Given data –
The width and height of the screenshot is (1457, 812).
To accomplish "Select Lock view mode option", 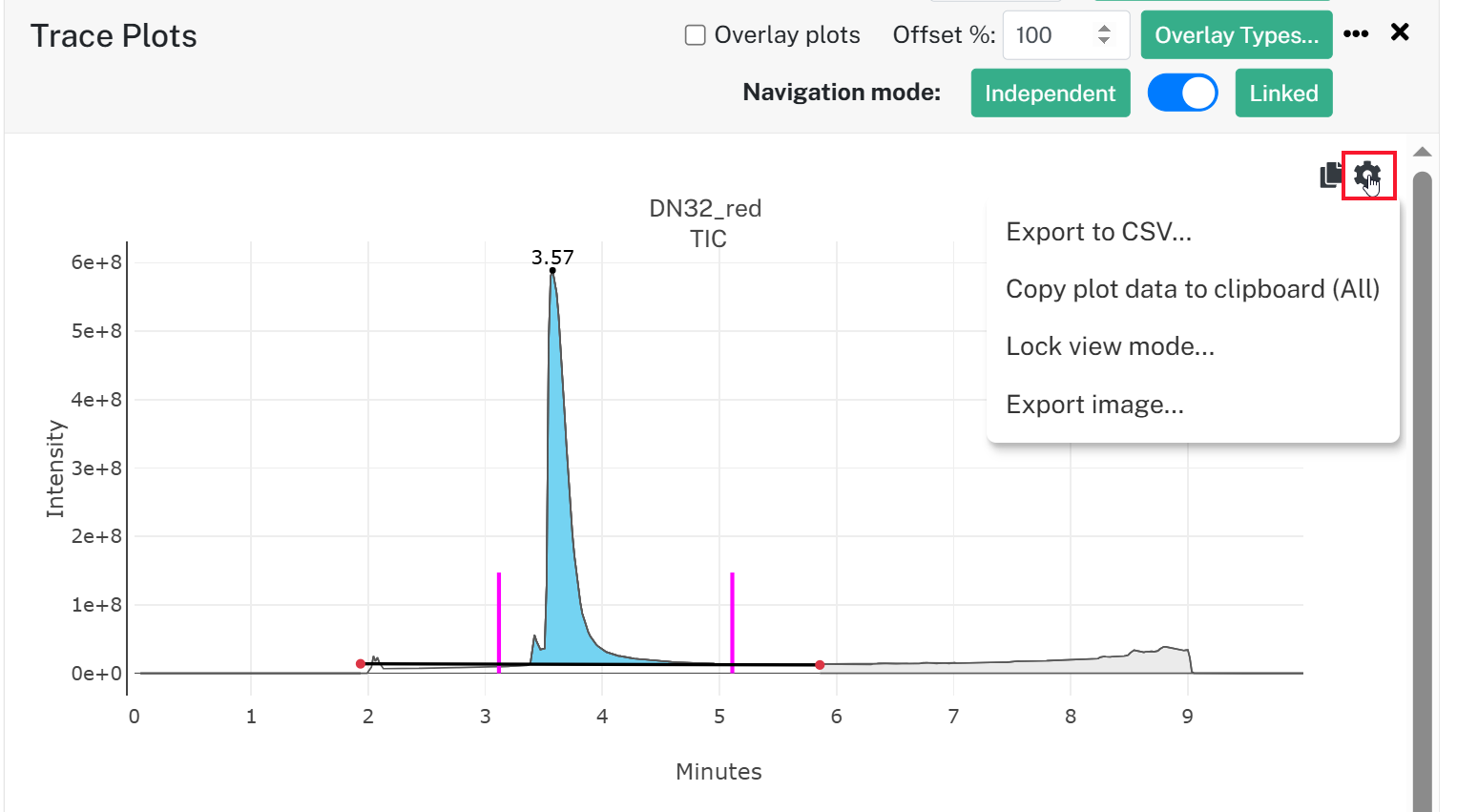I will coord(1110,346).
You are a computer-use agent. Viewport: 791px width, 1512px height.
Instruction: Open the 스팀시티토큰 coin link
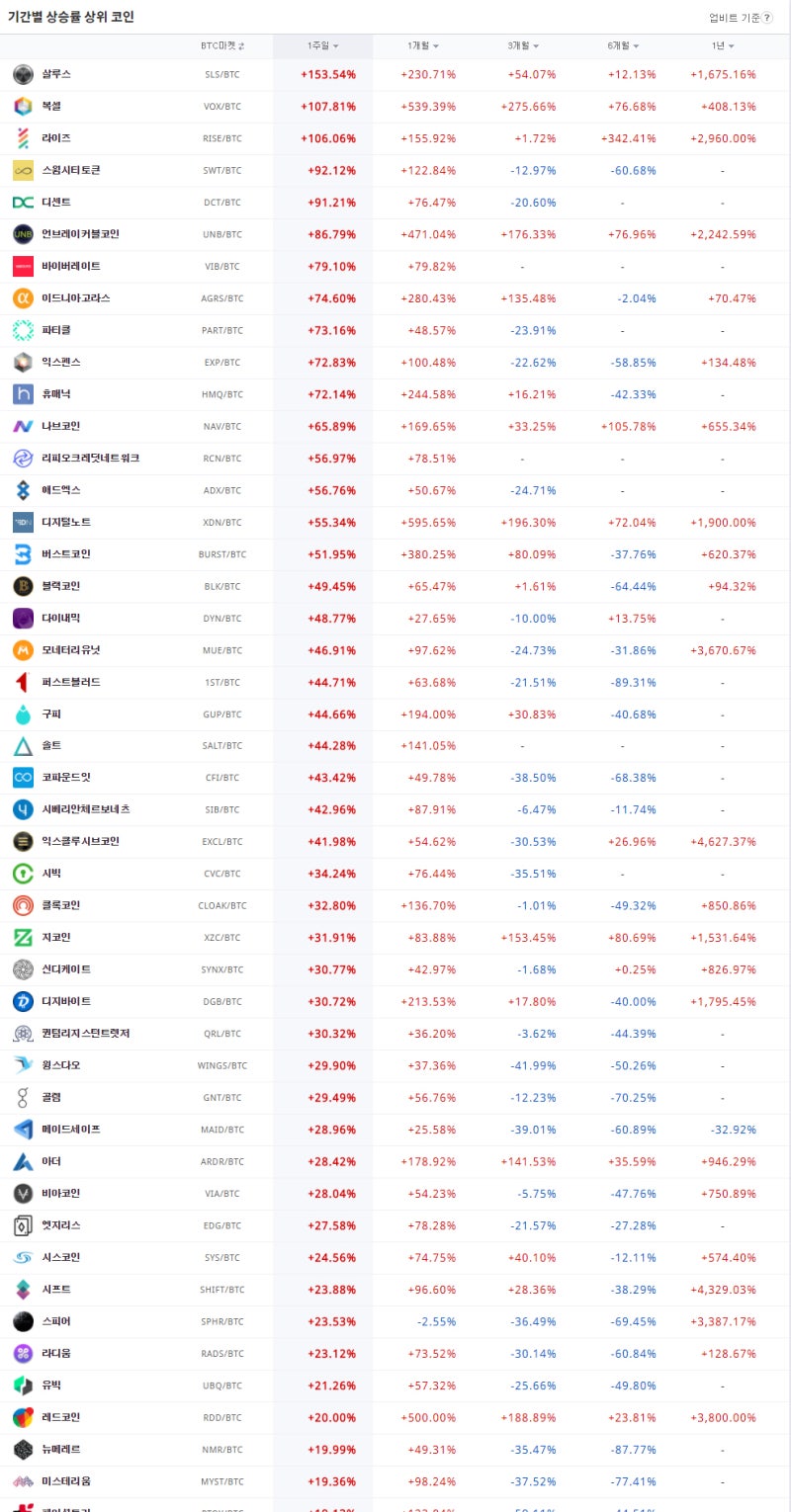click(x=71, y=170)
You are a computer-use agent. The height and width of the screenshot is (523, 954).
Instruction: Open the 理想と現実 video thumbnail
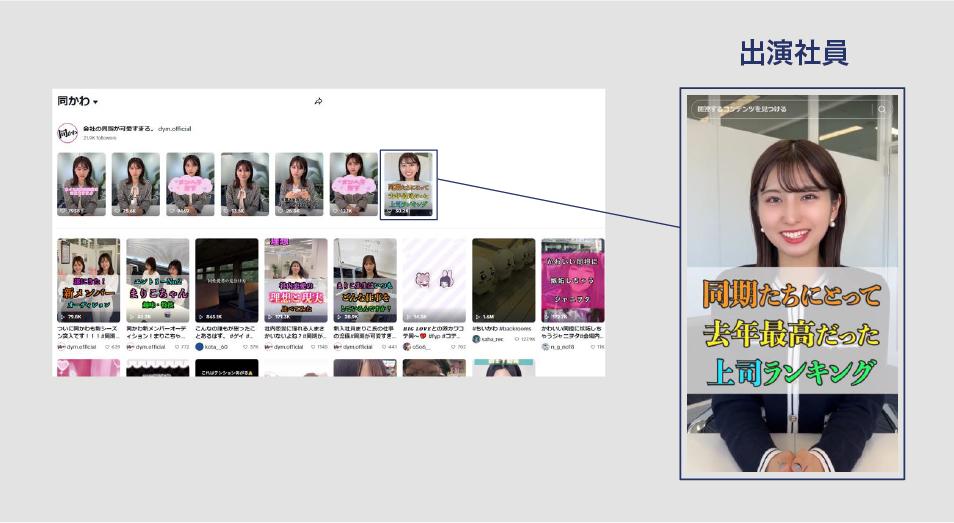point(295,280)
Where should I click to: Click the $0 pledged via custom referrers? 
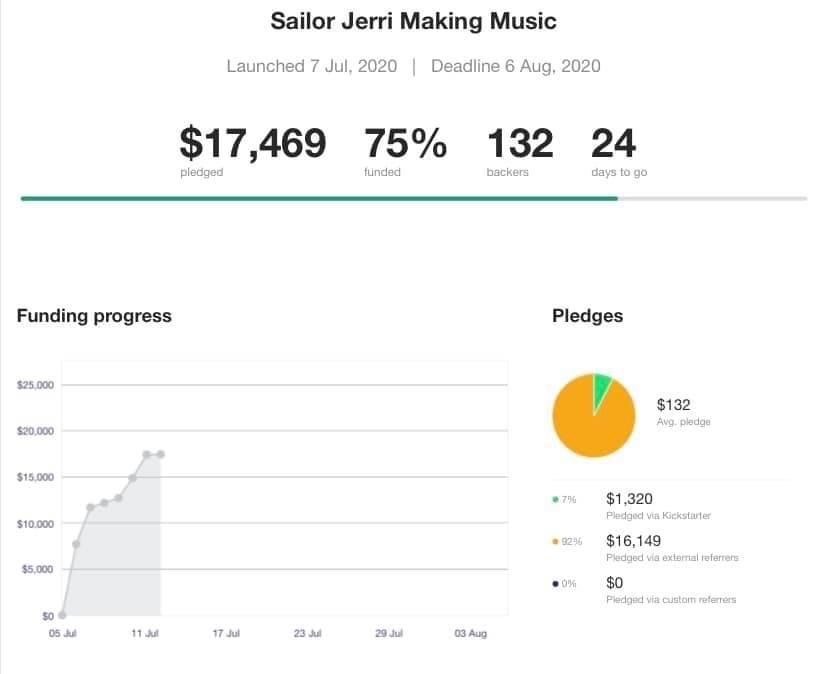(x=616, y=583)
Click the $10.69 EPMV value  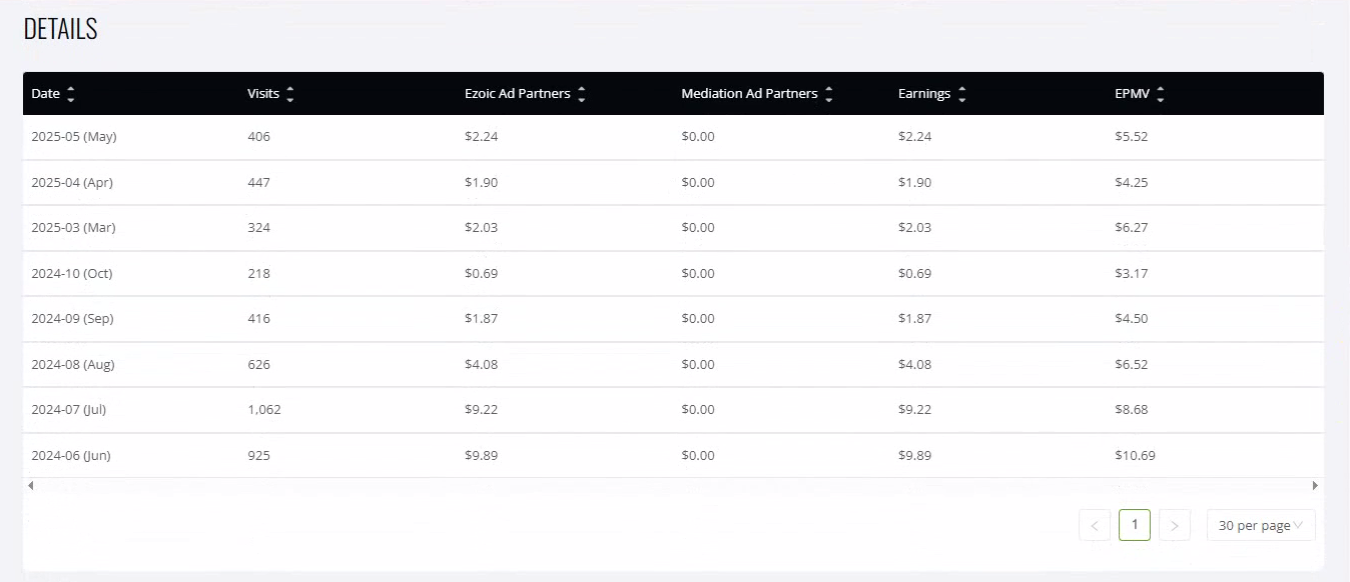(x=1135, y=455)
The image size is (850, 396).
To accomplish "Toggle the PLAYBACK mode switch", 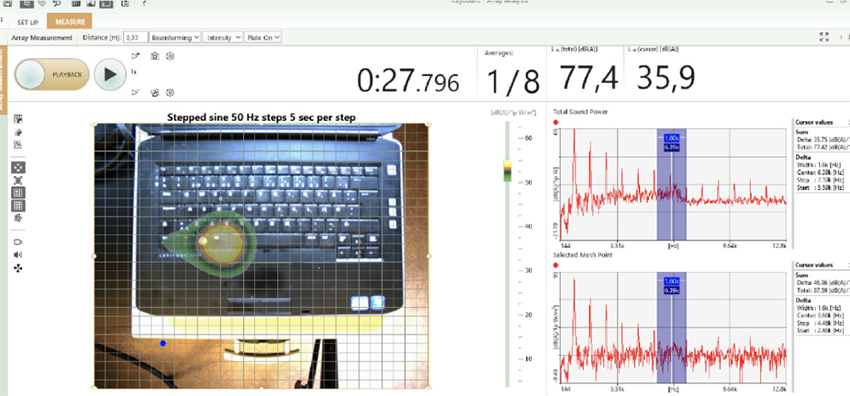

Given request – Return the lines of the records from the one containing "The image size is (850, 396)." through the end of the records, both ends included, and leave the pictures out.

Right answer –
The image size is (850, 396).
To accomplish "Toggle the PLAYBACK mode switch", 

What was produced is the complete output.